Before creating Spark DataFrames, you may need to normalize raw Python lists. Functions keep that logic reusable.


In [None]:
def annotate_region(entry):
    'Return a tuple that Spark can ingest, tagging coastal regions.'
    coastal = entry['region'] in {'east', 'west'}
    return entry['region'], entry['timezone'], coastal

region_tuples = [annotate_region(item) for item in labeled_regions]
region_tuples


## Creating DataFrames from Python Objects

Once your Python data is structured, `createDataFrame` turns it into a Spark DataFrame.


In [None]:
schema = ['region', 'timezone', 'is_coastal']
regions_df = spark.createDataFrame(region_tuples, schema)
regions_df.show()


## Combining Python Logic with Spark SQL Functions

Use Python conditionals to choose Spark expressions dynamically, keeping complex business rules readable.


In [None]:
def demand_category_expression(threshold):
    if threshold < 12:
        # For lower thresholds, treat anything above as elevated demand
        return F.when(F.col('orders') > threshold, 'high').otherwise('steady')
    return F.when(F.col('orders') >= threshold, 'high').otherwise('steady')

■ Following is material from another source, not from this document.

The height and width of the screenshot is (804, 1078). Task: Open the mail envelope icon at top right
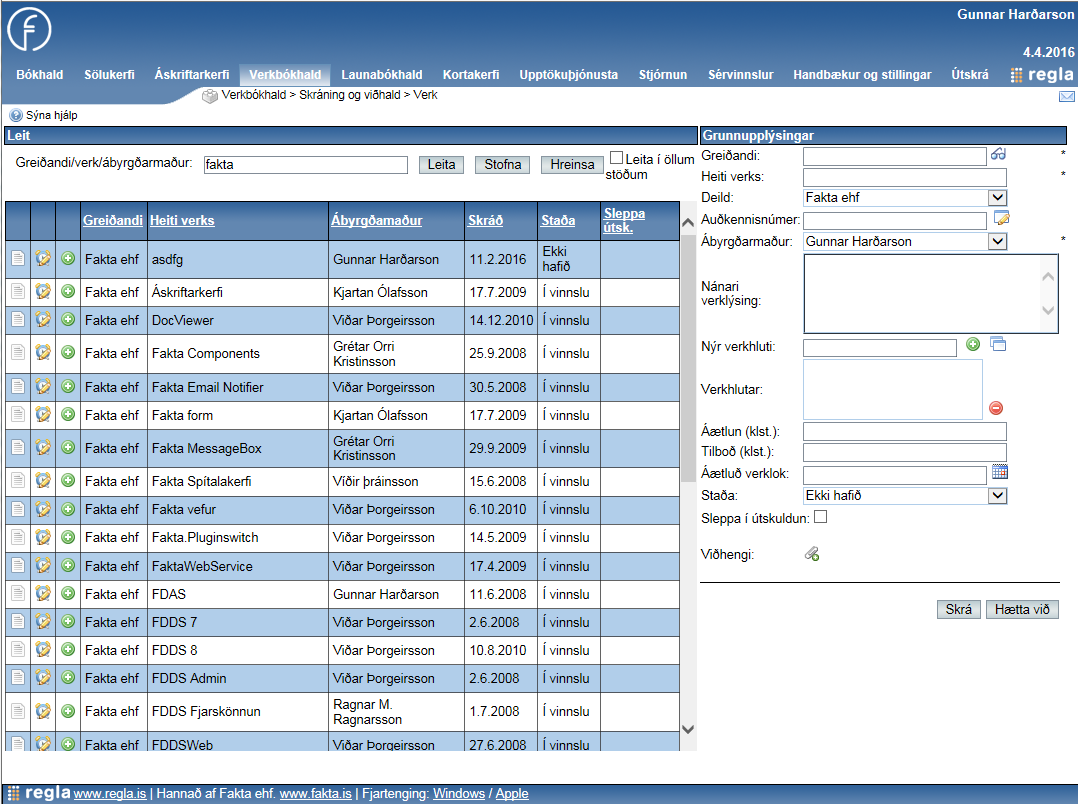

demand_expr = demand_category_expression(threshold=13)
orders_with_category = orders_df.withColumn('demand_level', demand_expr)
orders_with_category.orderBy('order_date', 'region').show()


## Clean Up

Always stop the SparkSession when your notebook run is complete.


In [None]:
spark.stop()


## Exercises

- Write a comprehension that filters the `regions` list to only coastal entries and prints the result.
- Implement a helper function that normalizes region names (uppercase and trimmed) before building the Spark DataFrame.
- Save your Python helpers to a separate `.py` module and import them back into the notebook to reinforce reuse patterns.